** begin PROVIDED ENTRIES **

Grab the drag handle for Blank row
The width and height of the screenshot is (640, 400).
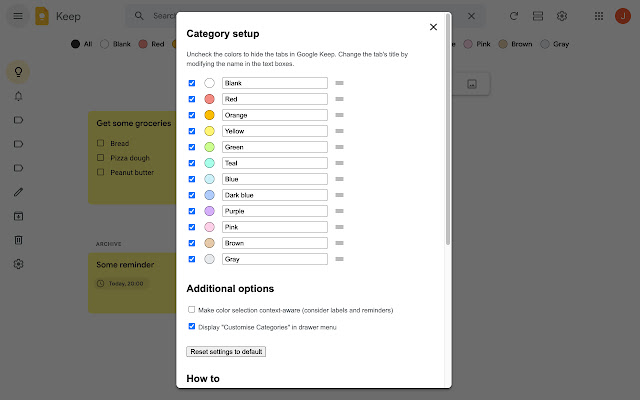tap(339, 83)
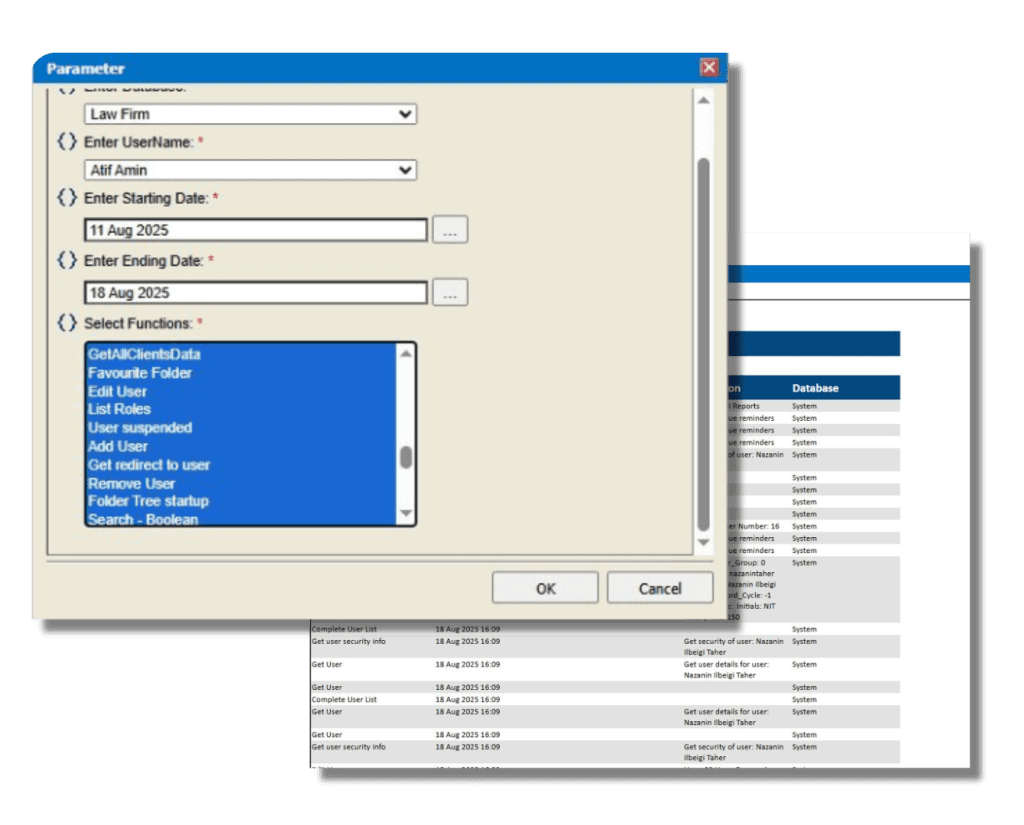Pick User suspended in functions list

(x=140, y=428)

** end PROVIDED ENTRIES **
** begin PROVIDED ENTRIES **

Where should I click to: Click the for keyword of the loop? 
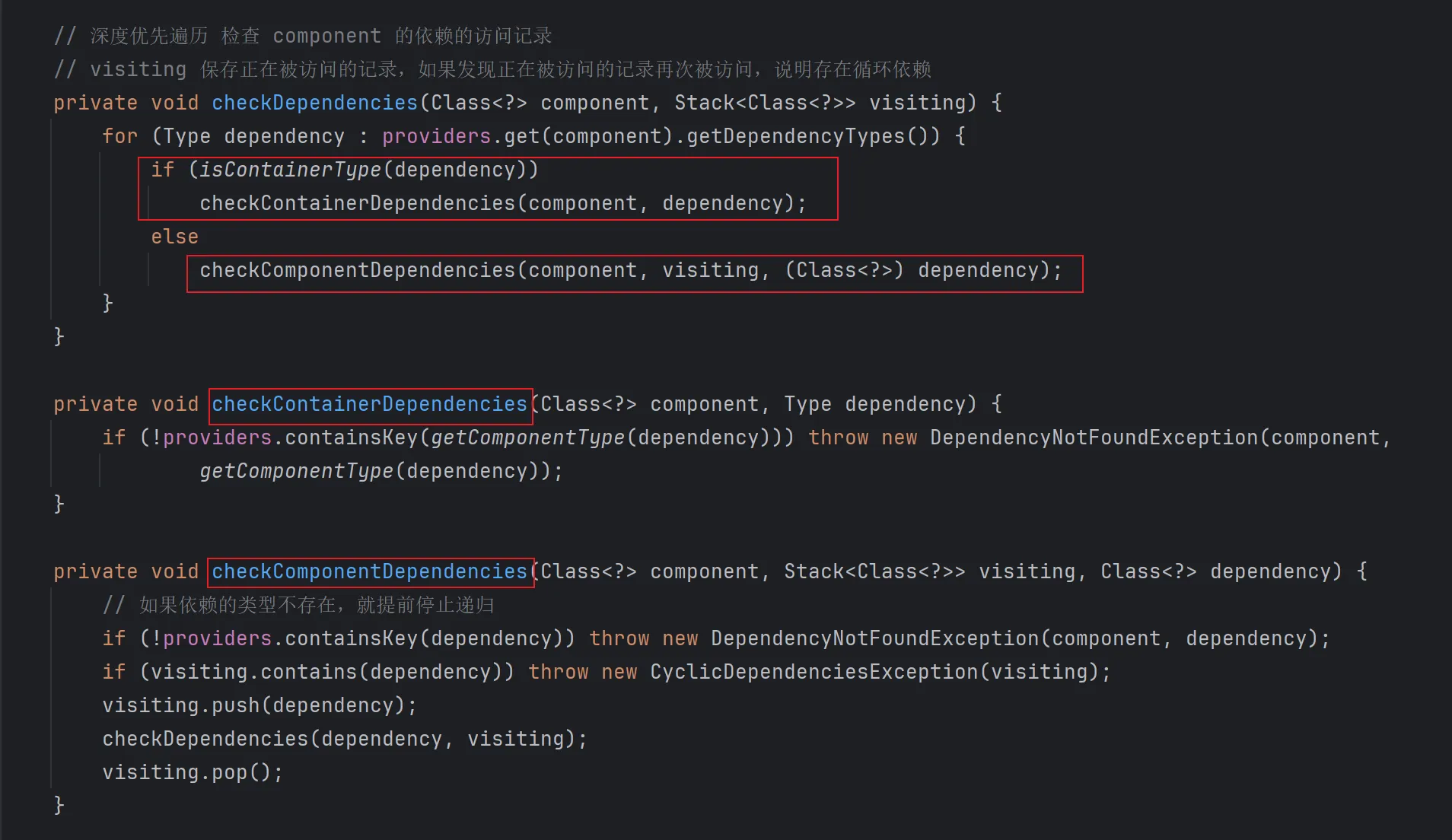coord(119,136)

** end PROVIDED ENTRIES **

- EXERCISE -
Locate every line in the items above that contains the word "width", and copy each of those lines in full.

- EXERCISE ANSWER -
The width and height of the screenshot is (640, 400).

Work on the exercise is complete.